Ein Leben ohne Geld und Krankenversicherung
14.04.2010 | 18:27 Uhr 2010-04-14T18:27:00+0200
Ein Leben ohne Einkommen und Sozialversicherung findet heute gemeinhin nur noch unter einer Brücke statt - es sei denn, man ist im Wohnstift Augustinum beschäftigt.
Das jedenfalls ist der Eindruck, den Nicola Bartnik und und Stephanie Kusenberg von ihrem Arbeitgeber haben. Die eine Krankenschwester, die andere Altenpflegerin - beide arbeitsunfähig geschrieben wegen eines Burnout-Syn-droms bzw. Bandscheibenvorfalls. Im Job krankgeworden also. Nach Umschulungen zur Büro- bzw. Industriekauffrau meldeten sie sich im Januar 2010 zurück zum Dienst. Nur: Der Arbeitgeber möchte ihnen keine Arbeit mehr geben. Hat beiden aber auch nicht gekündigt. Und nun?
»Bin nicht gekündigt, kann mich daher nicht arbeitslos melden«
„Ich habe kein Einkommen, bin nicht krankenversichert, kann mich nicht arbeitslos melden, weil ich nicht gekündigt worden bin und weiß beruflich nicht, wie es weitergeht”, sagt Stephanie Kusenberg. Ein Leben mindestens zwischen Baum und Borke - oder, je nachdem, was passiert, in freiem Fall.
Alle drückten ihr Bedauern aus, „aber uns steht das Wasser bis zum Hals”. Großartigen Reichtum könne man als Altenpflegerin auch nicht anhäufen, die Ersparnisse sind bei beiden Frauen aufgebraucht.
Ganz klar, dass sich daraus ein Rechtsstreit ergibt. Betrüblich nur, dass sich der Termin vor dem Arbeitsgericht bei Nicola Bartnik bereits schon auf Ende Mai verschoben hat. Kusenberg hofft, dass sich ihr Termin am 3. Mai nicht auch noch verschiebt - sie will ein Ende der Unsicherheit.
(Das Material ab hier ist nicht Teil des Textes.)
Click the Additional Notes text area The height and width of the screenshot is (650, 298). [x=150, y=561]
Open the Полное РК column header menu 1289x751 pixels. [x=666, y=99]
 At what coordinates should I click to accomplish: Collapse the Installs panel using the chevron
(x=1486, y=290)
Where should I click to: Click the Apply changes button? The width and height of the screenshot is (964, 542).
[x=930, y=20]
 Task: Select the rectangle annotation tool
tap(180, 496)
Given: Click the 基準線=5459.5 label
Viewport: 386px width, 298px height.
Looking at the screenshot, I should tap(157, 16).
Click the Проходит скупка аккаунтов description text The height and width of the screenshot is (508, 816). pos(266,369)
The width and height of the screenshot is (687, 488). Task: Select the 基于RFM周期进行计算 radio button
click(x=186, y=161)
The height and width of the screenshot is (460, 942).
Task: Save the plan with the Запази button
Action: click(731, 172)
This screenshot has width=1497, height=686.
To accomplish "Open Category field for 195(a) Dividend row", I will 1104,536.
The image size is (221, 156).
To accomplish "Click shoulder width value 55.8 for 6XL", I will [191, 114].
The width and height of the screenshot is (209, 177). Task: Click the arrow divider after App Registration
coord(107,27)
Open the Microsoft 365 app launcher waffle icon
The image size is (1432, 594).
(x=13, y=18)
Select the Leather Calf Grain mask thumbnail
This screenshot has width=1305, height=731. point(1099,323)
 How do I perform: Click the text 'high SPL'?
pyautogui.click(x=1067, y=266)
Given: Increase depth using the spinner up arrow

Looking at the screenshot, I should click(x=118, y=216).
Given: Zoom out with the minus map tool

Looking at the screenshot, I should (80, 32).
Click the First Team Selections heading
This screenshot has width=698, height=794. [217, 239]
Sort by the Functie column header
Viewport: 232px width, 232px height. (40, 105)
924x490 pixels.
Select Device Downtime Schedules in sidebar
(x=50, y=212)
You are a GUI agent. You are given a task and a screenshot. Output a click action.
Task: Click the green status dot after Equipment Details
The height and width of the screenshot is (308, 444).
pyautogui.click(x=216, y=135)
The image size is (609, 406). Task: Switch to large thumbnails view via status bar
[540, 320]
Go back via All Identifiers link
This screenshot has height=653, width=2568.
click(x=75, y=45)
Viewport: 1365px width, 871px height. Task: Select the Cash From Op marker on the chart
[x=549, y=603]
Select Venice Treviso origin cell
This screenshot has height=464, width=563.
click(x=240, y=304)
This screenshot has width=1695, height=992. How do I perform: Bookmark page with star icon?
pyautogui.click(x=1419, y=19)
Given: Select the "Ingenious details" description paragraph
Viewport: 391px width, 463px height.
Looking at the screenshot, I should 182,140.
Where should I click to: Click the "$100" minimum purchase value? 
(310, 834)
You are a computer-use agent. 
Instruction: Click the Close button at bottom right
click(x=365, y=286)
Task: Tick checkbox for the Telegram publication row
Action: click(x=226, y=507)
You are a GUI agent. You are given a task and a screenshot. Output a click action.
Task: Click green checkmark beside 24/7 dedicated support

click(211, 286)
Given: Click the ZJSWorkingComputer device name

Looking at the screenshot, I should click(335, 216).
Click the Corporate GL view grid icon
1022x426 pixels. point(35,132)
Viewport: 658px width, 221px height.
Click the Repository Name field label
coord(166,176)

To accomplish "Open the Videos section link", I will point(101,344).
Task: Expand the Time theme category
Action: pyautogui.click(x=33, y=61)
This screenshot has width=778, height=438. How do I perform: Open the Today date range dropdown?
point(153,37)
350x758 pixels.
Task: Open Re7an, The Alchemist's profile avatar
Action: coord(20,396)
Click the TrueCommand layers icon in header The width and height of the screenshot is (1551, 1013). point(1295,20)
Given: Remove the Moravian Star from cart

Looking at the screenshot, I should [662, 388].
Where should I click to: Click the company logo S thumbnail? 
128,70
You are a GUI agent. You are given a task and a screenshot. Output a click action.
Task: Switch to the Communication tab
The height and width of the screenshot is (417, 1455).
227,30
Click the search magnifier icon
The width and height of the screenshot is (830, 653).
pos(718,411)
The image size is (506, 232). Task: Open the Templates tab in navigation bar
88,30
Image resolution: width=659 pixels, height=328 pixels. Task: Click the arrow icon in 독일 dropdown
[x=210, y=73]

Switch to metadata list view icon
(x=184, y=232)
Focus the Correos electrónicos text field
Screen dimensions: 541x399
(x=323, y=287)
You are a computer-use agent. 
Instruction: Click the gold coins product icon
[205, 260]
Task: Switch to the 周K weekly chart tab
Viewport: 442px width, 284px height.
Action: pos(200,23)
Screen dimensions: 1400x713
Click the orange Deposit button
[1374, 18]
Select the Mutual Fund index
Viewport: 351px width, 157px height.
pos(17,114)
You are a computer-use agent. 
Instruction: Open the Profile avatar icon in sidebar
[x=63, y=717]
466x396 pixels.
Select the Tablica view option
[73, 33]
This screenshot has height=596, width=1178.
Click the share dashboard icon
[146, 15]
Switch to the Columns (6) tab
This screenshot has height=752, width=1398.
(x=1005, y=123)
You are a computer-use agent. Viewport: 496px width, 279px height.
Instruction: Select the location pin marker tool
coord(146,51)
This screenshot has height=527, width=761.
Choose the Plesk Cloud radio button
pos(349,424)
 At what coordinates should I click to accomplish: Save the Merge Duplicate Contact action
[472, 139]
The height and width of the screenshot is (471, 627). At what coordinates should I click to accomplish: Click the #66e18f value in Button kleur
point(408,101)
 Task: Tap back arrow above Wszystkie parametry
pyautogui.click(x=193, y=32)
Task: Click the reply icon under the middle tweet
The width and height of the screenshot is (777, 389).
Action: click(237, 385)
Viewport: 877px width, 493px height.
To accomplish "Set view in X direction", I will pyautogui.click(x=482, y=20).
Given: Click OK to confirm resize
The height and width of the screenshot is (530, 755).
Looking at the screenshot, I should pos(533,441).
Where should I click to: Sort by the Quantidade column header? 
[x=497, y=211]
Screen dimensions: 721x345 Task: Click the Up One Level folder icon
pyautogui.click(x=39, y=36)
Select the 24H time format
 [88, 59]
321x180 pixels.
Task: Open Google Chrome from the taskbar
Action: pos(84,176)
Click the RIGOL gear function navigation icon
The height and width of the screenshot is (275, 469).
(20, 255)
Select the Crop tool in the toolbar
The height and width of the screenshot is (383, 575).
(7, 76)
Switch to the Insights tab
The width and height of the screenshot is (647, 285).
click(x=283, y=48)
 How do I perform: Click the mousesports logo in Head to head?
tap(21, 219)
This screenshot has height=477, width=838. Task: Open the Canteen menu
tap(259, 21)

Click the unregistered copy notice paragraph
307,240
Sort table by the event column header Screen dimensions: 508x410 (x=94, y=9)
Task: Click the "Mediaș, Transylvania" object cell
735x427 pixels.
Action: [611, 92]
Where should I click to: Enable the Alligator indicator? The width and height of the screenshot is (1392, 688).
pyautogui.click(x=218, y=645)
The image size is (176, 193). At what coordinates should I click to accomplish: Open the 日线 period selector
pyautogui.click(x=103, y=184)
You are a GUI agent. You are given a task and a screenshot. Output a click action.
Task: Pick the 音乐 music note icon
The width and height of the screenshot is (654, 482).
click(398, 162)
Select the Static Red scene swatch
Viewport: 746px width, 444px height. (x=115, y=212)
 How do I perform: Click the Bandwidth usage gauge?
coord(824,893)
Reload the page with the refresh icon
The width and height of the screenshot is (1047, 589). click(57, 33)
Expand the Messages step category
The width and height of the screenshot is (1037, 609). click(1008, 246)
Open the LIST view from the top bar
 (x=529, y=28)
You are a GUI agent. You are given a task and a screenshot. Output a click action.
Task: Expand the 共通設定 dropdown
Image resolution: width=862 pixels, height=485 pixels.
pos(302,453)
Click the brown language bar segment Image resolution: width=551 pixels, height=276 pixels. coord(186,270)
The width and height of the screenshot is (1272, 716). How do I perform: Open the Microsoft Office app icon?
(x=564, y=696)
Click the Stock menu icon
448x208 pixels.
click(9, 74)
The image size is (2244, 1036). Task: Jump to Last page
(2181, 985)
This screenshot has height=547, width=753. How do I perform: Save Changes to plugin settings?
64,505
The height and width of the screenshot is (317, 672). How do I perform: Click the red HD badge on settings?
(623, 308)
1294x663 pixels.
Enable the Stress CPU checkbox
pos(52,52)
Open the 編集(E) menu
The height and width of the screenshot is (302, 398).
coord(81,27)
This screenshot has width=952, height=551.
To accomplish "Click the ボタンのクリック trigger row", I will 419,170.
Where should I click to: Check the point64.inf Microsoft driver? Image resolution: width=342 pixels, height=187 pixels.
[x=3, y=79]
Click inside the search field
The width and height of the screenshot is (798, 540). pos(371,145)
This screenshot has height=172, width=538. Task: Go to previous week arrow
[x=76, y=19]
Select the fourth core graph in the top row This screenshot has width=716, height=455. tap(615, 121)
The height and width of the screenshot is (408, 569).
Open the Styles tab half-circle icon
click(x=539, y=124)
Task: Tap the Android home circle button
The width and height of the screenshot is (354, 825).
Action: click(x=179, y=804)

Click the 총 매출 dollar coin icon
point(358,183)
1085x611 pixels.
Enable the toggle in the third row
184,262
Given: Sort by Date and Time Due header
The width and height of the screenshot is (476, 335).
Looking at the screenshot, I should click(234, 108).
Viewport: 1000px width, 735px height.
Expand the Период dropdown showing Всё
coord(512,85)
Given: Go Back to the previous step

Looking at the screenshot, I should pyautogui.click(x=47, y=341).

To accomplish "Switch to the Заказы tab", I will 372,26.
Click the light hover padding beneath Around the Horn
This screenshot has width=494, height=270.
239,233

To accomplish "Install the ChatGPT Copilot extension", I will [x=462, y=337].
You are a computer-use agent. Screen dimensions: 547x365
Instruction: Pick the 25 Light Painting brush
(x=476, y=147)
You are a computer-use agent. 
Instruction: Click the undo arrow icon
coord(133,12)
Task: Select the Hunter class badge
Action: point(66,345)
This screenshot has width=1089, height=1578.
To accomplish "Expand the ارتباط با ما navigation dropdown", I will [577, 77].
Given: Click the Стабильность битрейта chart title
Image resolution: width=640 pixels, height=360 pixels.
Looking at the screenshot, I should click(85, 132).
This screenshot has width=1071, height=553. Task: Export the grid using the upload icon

Rechtsanwalt Jan De Bondt vertritt sie. Der Jurist sieht ganz eindeutig ein Fehlverhalten des Arbeitgebers. Er mutmaßt, dass sich das Augustinum „auf kaltem Wege” von seinen Mitarbeiterinnen trennen möchte. Heißt: „Sie wollen sie zum Einknicken bewegen - sie sollen wohl selber kündigen, damit das Augustinum keine Abfindung zahlen muss. Eine Mitarbeiterin hat bereits aufgegeben.”
Ist das Vorgehen Teil einer Taktik?
Das Vorgehen könnte Teil einer Taktik sein, sich von gut ausgebildeten, mithin „teuren” Mitarbeiterinnen zu trennen, um sie durch nicht examinierte, schlechter verdienende zu ersetzen. Das Augustinum wollte sich mit Hinweis auf das laufende Verfahren zu dem Vorfall nicht äußern.
Beide Frauen würden auch in anderen Bereichen des Hauses arbeiten - im Service, in der Küche, als Hausdamen, in der Verwaltung. Nur eben in der Pflege nicht - die hat sie krank gemacht. Aber der Druck jetzt, der macht sie auch nicht gesünder. Kommentar
10:56
beide arbeitsunfähig geschrieben wegen eines Burnout-Syn-droms bzw. Bandscheibenvorfalls. Also ist ein Burn-Out-Syndrom so etwas wie ein Bandscheibenvorfall ?
Kleiner Vorschlag zur Korektur: Die eine krank geschrieben wegen eines B-O-Syndroms, die andere wegen eines bandscheibenvorfalls ...
Gibt bei Euch keine Lektoren, die sich mit Synonymen auskennen ?
08:45
Na, wenn DAS nicht christliche Nächstenliebe ist!